A security researcher recently published source code for a working exploit for CVE-2016-0189 and the Neutrino Exploit Kit (EK) quickly adopted it.
CVE-2016-0189 was originally exploited as a zero-day vulnerability in targeted attacks in Asia. The vulnerability resides within scripting engines in Microsoft’s Internet Explorer (IE) browser, and is exploited to achieve Remote Code Execution (RCE). According to the researcher’s repository, the open source exploit affects IE on at least Windows 10. It is possible that attackers could use or repurpose the attack for earlier versions of Windows.
Microsoft patched CVE-2016-0189 in May on Patch Tuesday. Applying this patch will protect a system from this exploit.

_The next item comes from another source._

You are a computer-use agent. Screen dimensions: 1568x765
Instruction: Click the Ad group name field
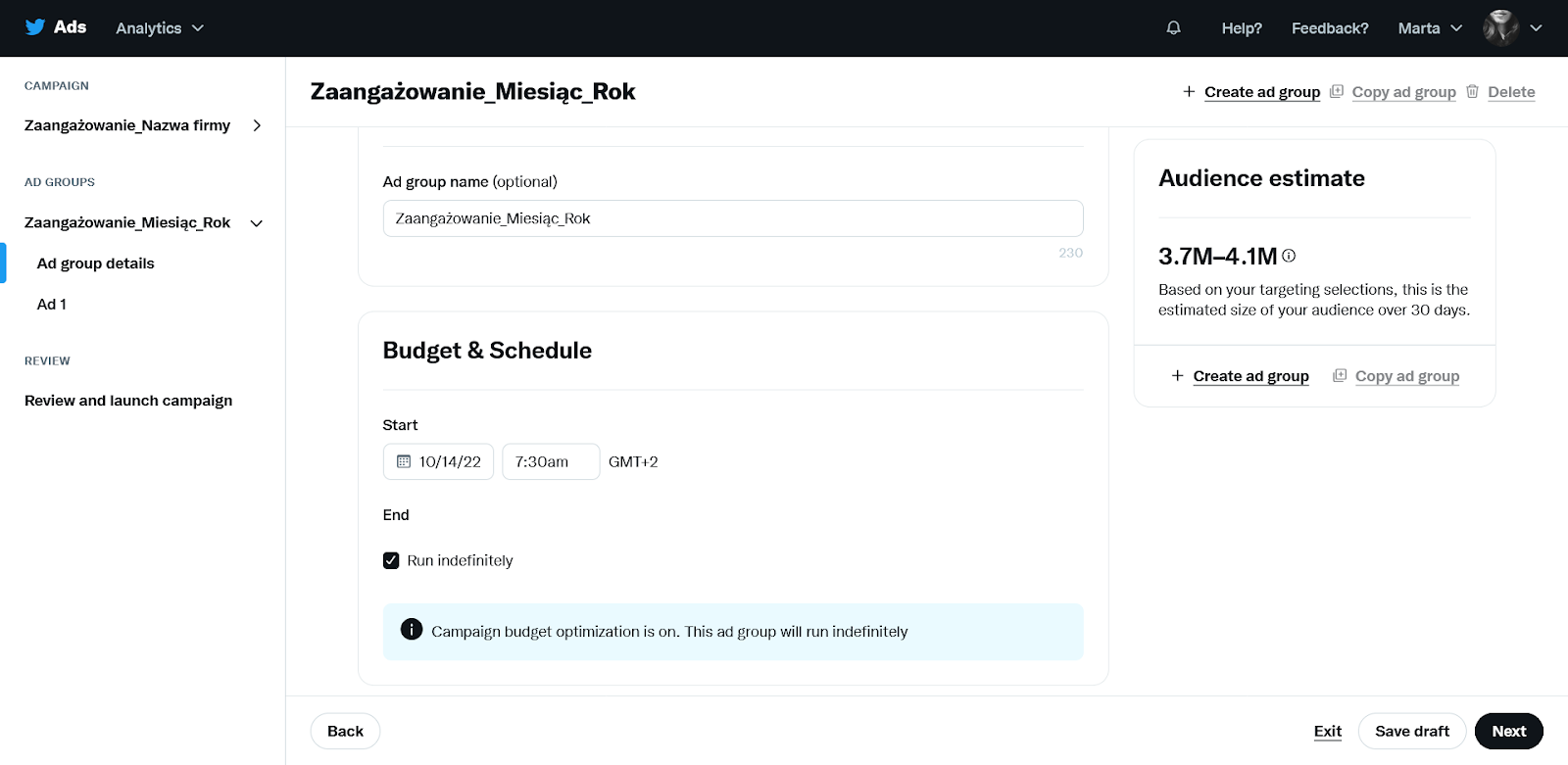click(733, 218)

The popular Neutrino EK was quick to adopt this exploit. Neutrino works by embedding multiple exploits into one Shockwave Flash (SWF) file. Once run, the SWF profiles the victim’s system – shown in Figure 1 – to determine which of its embedded exploits to use.
Figure 1. Neutrino EK SWF profiles a victim
Figure 2. Decrypt and embed the selected exploit into an iframe
In this example, Neutrino embedded exploits for five vulnerabilities that have been patched since May or earlier: three for Adobe Flash Player (CVE-2016-4117, CVE-2016-1019, CVE-2015-8651) and two for Internet Explorer (CVE-2016-0189, CVE-2014-6332). CVE-2016-0189 is the newest addition to Neutrino’s arsenal.

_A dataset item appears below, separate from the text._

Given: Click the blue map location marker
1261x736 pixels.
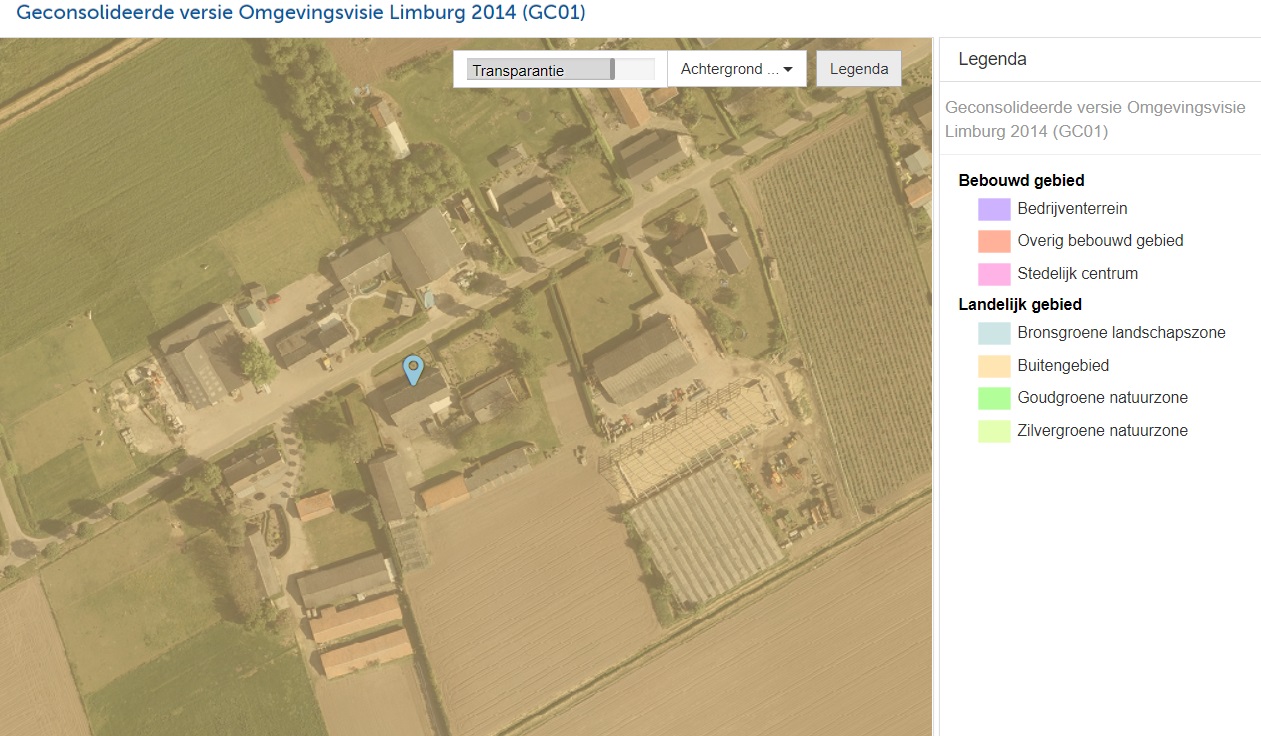Looking at the screenshot, I should (x=413, y=368).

This CVE-2016-0189 vulnerability stems from a failure to put a lock on an array before working on it. This omission can lead to an issue when the array is changed while another function is in the middle of working on it. Memory corruption can occur if the “valueOf “ property of the array is set to a script function that changes the array size, as shown in Figure 3.
Figure 3. Neutrino setting triggering conditions
After Microsoft released the patch, a security researcher compared the original and patched programs to identify the root cause of the vulnerability and create a fully functioning exploit. The exploit embedded within Neutrino is identical to this researcher’s exploit, except for the code that runs after initial control.